In [15]: columns = ["I0", "It", "Ir", "dcm_energy"]
In [16]: results = catalog.search({"XDI.Element.symbol": "Mn"})
In [17]: for uid, run in results.items():
....: ds = run.primary.read()
....: df = ds[columns].to_dataframe()
....: md = run.metadata["start"]
....: filename = f'Mn-spectra-{md["scan_id"]}-{md["uid"]:.8}.csv'
....: df.to_csv(filename, index=False)
....: print(f"Saved {filename}")
....:
Saved Mn-spectra-22668-3c3da7c8.csv
Saved Mn-spectra-23457-292e1bcb.csv
Saved Mn-spectra-22670-c353bdda.csv
Saved Mn-spectra-22671-776a03b3.csv
Saved Mn-spectra-23726-12a63104.csv
Saved Mn-spectra-22669-647b0065.csv
Export to HDF5¶
HDF5 is suitable for image data. It is understood by most data analysis software.
Note
This example uses h5py.
conda install h5py
# or...
pip install h5py
In [18]: import h5py
In [19]: ds = run.primary.read()
In [20]: columns = ["I0", "It", "Ir", "dcm_energy"] # columns we want to export
In [21]: with h5py.File("data.h5", "w") as file:
....: for column in columns:
....: file[column] = df[column]
....:
Streaming Export¶
A tool built for streaming export can be used on both saved data (as we’ll do here) and on live-streaming data during data acquisition.
Note
This example uses suitcase-csv.
conda install -c nsls2forge suitcase-csv
# or...
pip install suitcase-csv
In [22]: import suitcase.csv
In [23]: artifacts = suitcase.csv.export(run.documents(fill="yes"), "output_directory")
---------------------------------------------------------------------------
ValueError Traceback (most recent call last)
Input In [23], in <cell line: 1>()
----> 1 artifacts = suitcase.csv.export(run.documents(fill="yes"), "output_directory")
File /opt/hostedtoolcache/Python/3.8.12/x64/lib/python3.8/site-packages/suitcase/csv/__init__.py:87, in export(gen, directory, file_prefix, **kwargs)

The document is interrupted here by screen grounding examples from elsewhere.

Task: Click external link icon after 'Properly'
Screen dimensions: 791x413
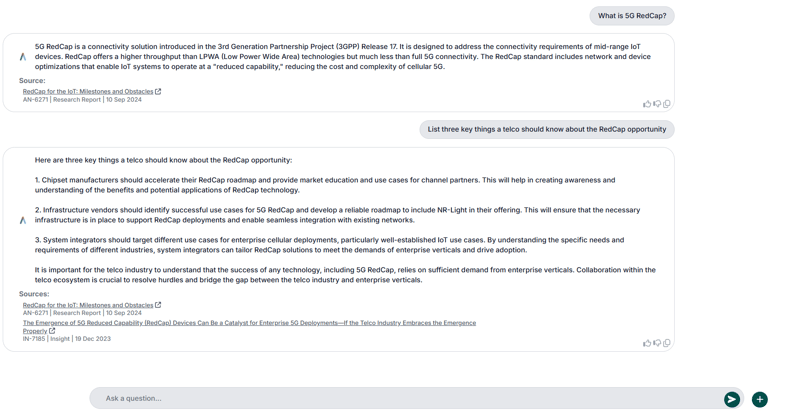Action: (x=52, y=331)
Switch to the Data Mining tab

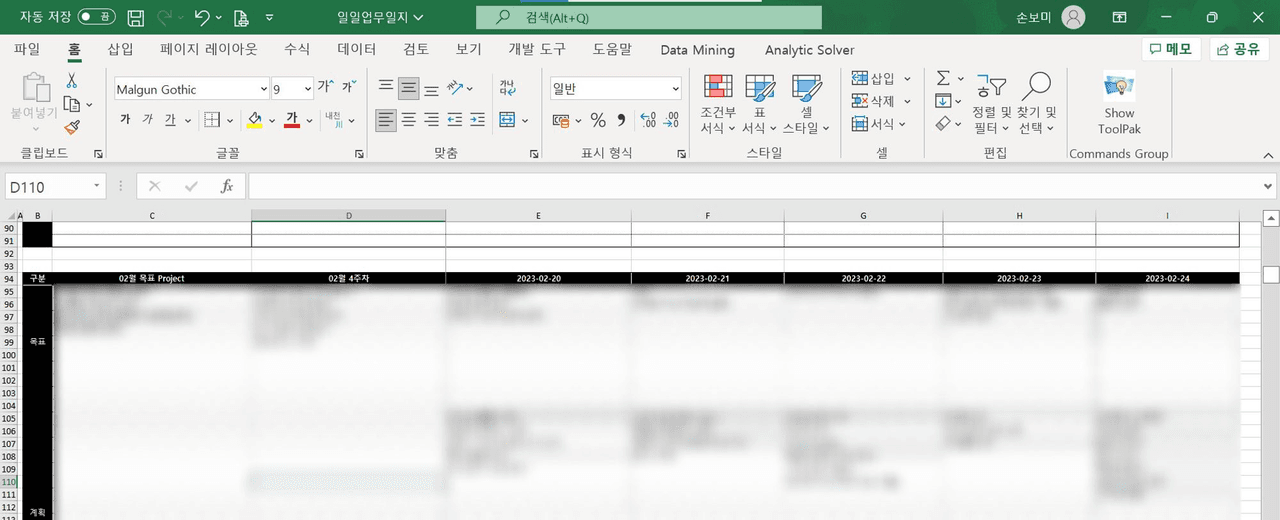(x=697, y=50)
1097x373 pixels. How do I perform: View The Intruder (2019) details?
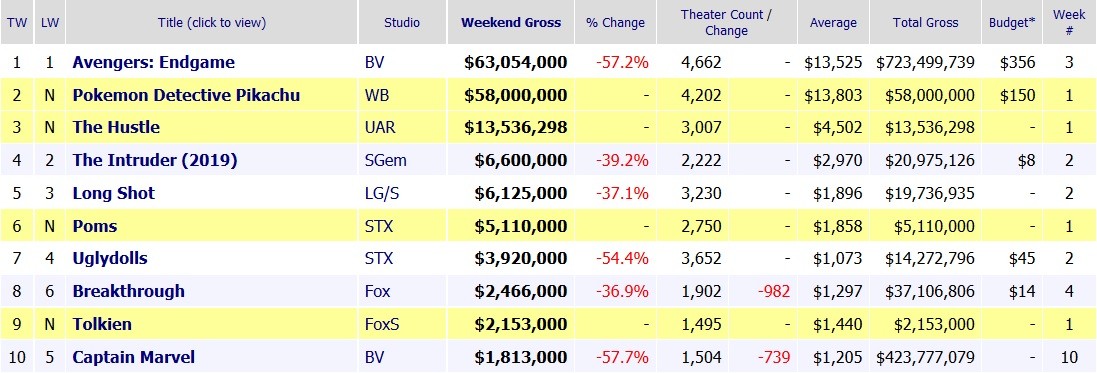coord(155,160)
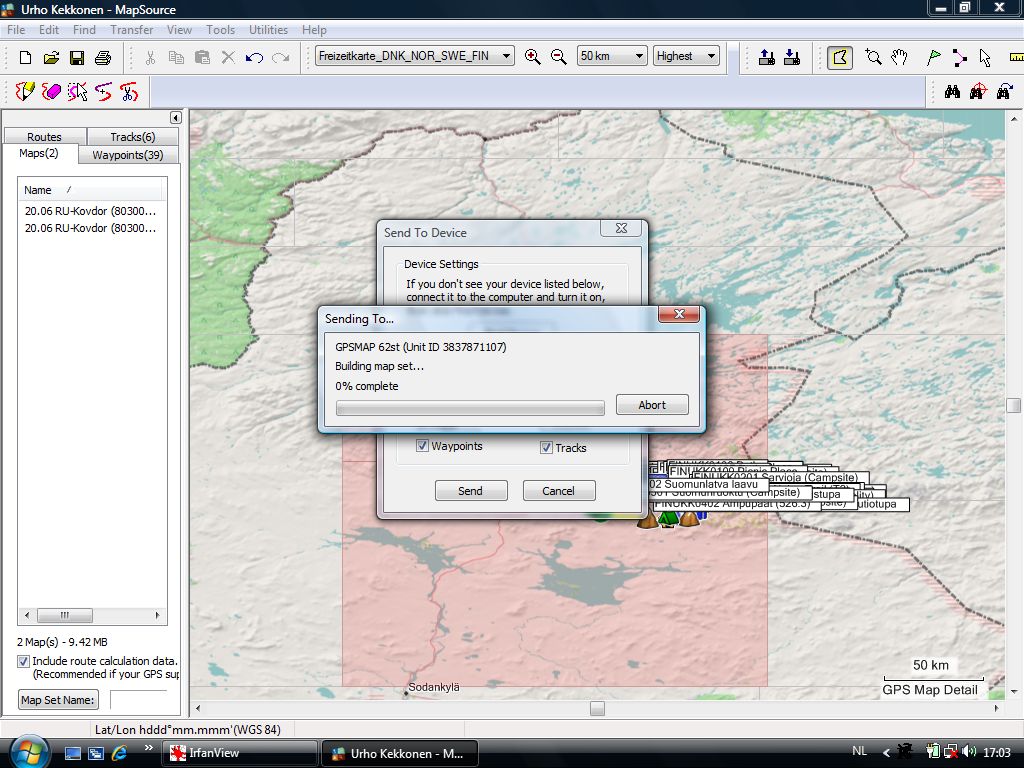The width and height of the screenshot is (1024, 768).
Task: Click the Find Places binoculars icon
Action: pos(952,92)
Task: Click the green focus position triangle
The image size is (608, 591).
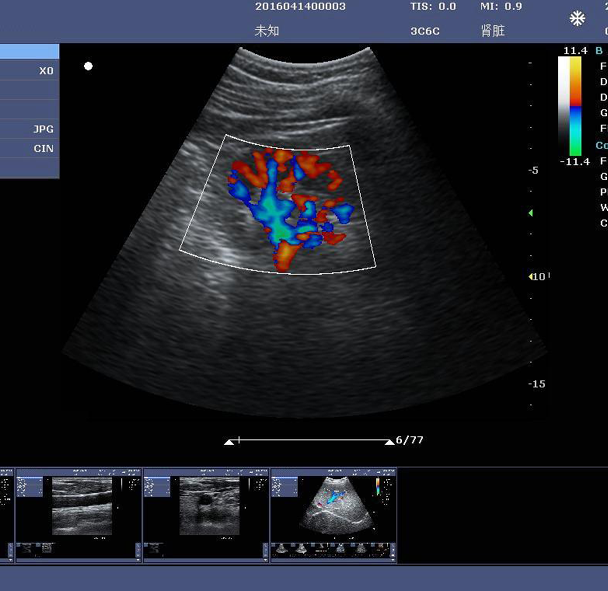Action: (531, 213)
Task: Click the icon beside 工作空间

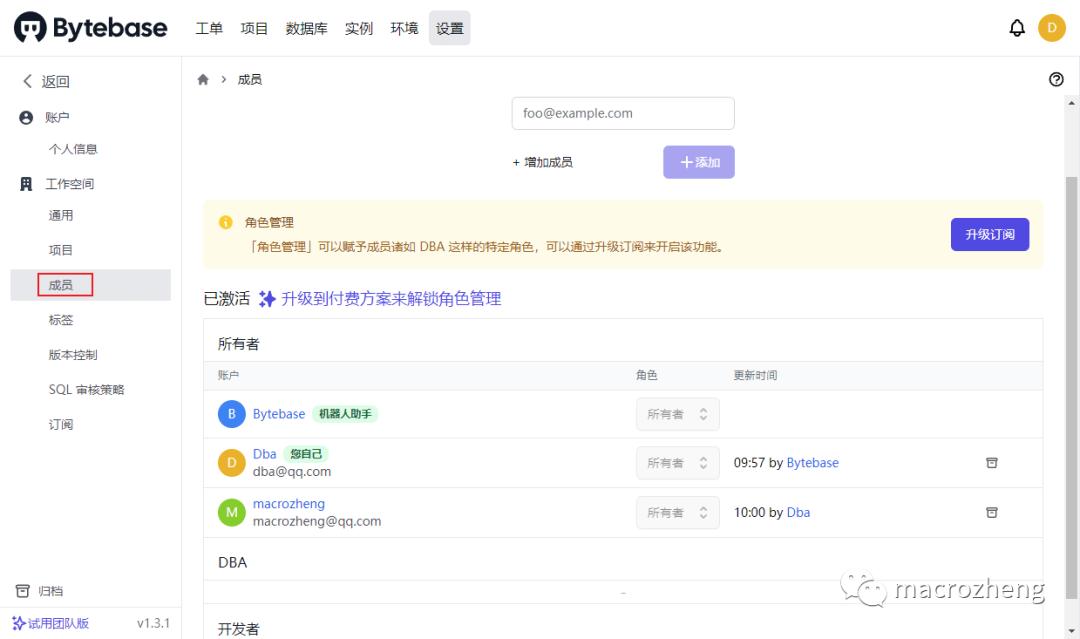Action: click(25, 183)
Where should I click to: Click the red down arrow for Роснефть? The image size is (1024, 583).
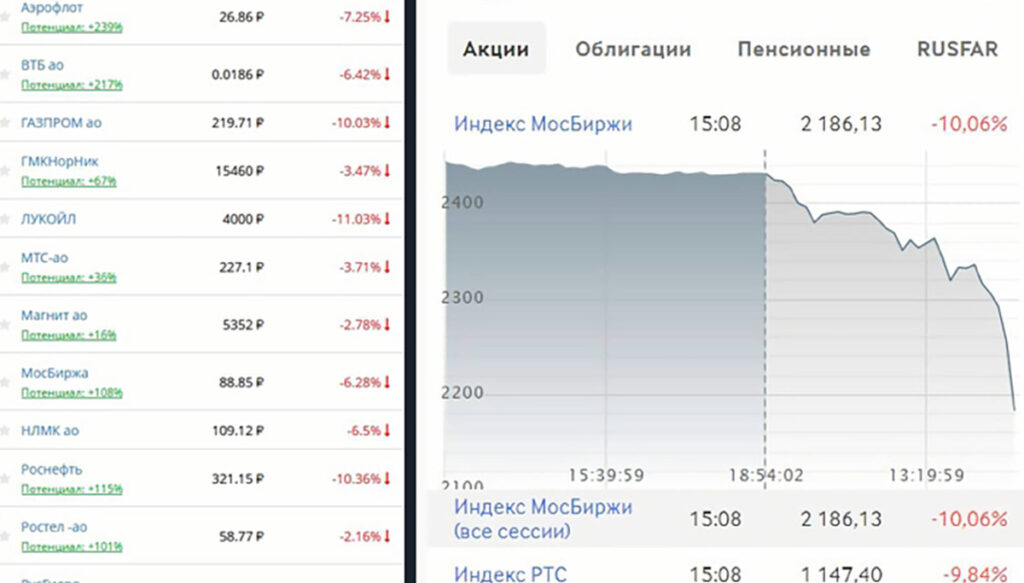[x=387, y=479]
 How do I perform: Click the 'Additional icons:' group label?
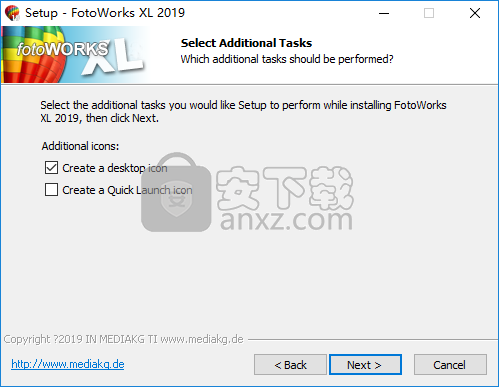(80, 146)
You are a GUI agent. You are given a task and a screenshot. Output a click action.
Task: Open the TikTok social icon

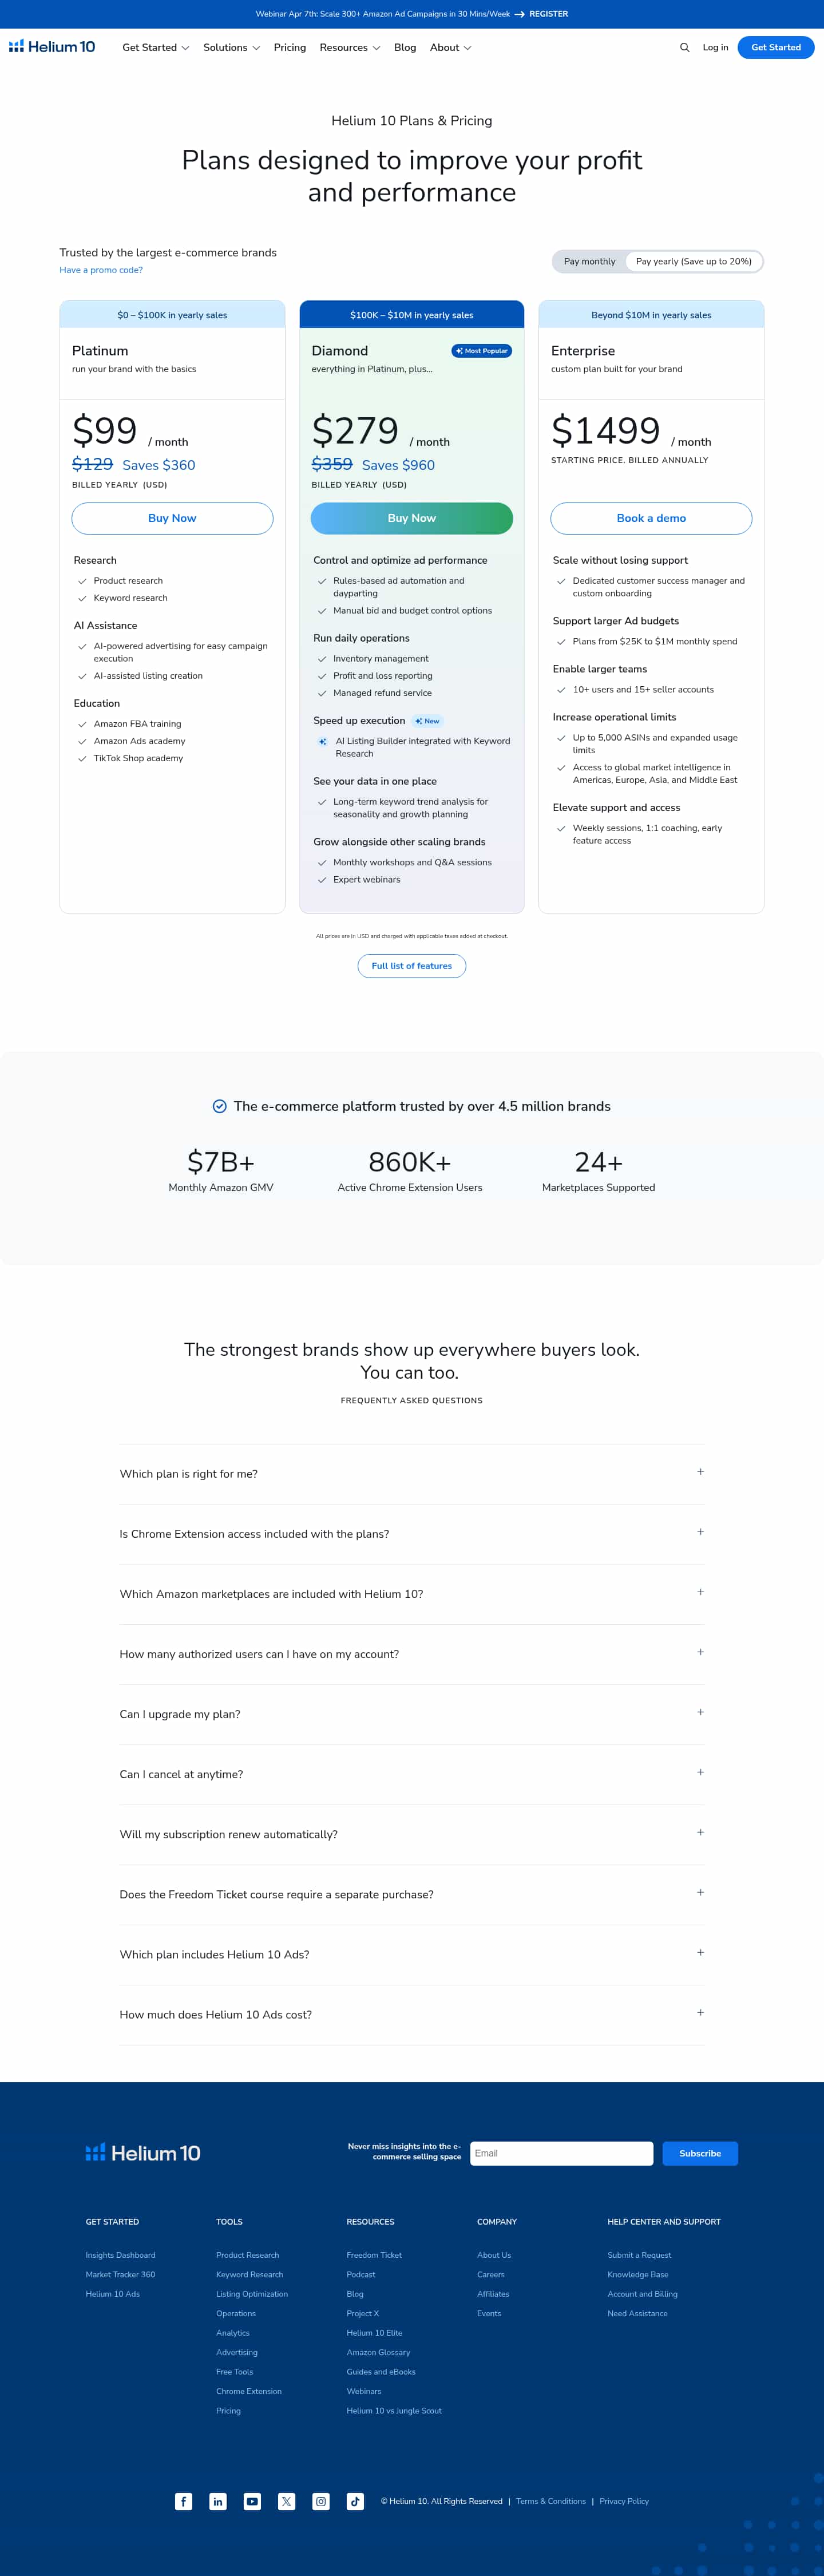click(355, 2501)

85 with Serializer(directory, file_prefix, **kwargs) as serializer:
86 for item in gen:
---> 87 serializer(*item)
89 return serializer.artifacts
File /opt/hostedtoolcache/Python/3.8.12/x64/lib/python3.8/site-packages/suitcase/csv/__init__.py:294, in Serializer.__exit__(self, *exception_details)
293 def __exit__(self, *exception_details):
--> 294 self.close()
File /opt/hostedtoolcache/Python/3.8.12/x64/lib/python3.8/site-packages/suitcase/csv/__init__.py:288, in Serializer.close(self)
285 def close(self):
286 '''Close all of the files opened by this Serializer.
287 '''
--> 288 self._manager.close()
File /opt/hostedtoolcache/Python/3.8.12/x64/lib/python3.8/site-packages/suitcase/utils/__init__.py:266, in MultiFileManager.close(self)
264 for a in self._artifacts:
265 if a.handle is not None:
--> 266 a.handle.close()
File /opt/hostedtoolcache/Python/3.8.12/x64/lib/python3.8/site-packages/suitcase/utils/__init__.py:93, in Artifact.handle.<locals>.update_size_on_close.<locals>.wrapped_close()
92 def wrapped_close():
---> 93 handle.seek(0, os.SEEK_END)
94 self._final_size = handle.tell()
95 orig_close()
ValueError: I/O operation on closed file.
In [24]: artifacts
---------------------------------------------------------------------------
NameError Traceback (most recent call last)
Input In [24], in <cell line: 1>()
----> 1 artifacts
NameError: name 'artifacts' is not defined
Note that this operates on the entire run and all of its streams. When a Run contains multiple streams, multiple CSV files will be created. This is why it acceps a path to a directory rather than a path to a single file. Any data that does well-suited to the format (e.g. image data in this case) is omitted for the export.
See Suitcase for a list of supported formats and more information.